Variable names with colon problematic for spread_draws

Hi all,
I have a problem using spread_draws() fim tidy_bayes with multilevel models fitted with brms. I get variable names like r_Studienstand:ID__theta[0_1,Intercept] and when I call model_multilvl %>% spread_draws(r_Studienstand:ID__theta[groupAndId]) I get the following error:

Error in r_Studienstand:ID__theta[groupAndId] : NA/NaN argument
In addition: Warning messages:
1: In r_Studienstand:ID__theta[groupAndId] :
  numerical expression has 3 elements: only the first used
2: In r_Studienstand:ID__theta[groupAndId] :
  numerical expression has 3 elements: only the first used

I’m pritty sure the : is the problem because variables without colons are fine and : are used in formulas to specify a range.

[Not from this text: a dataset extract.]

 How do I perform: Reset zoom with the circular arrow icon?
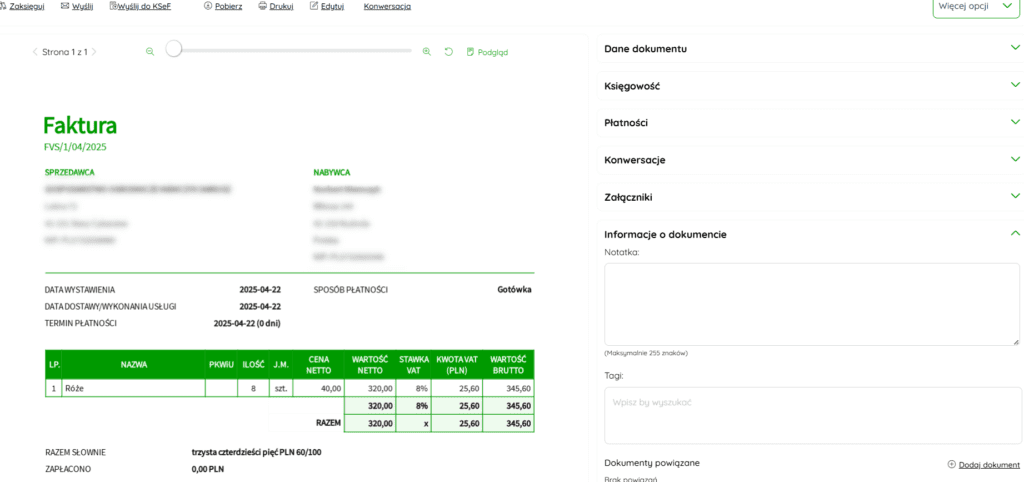[449, 52]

I also tried model_multilvl %>% spread_draws('r_Studienstand:ID__theta'[groupAndId]) and got:

Error in spec[[2]] : subscript out of bounds

and model_multilvl %>% spread_draws(.$'r_Studienstand:ID__theta'[groupAndId]) yields:

Error in spread_draws_long_(draws, variable_names, dimension_names, regex = regex, : No variables found matching spec: c()[groupAndId]

Is there a way to specify the spread_draws call to work with the variable names or to alter the names in the fitobject?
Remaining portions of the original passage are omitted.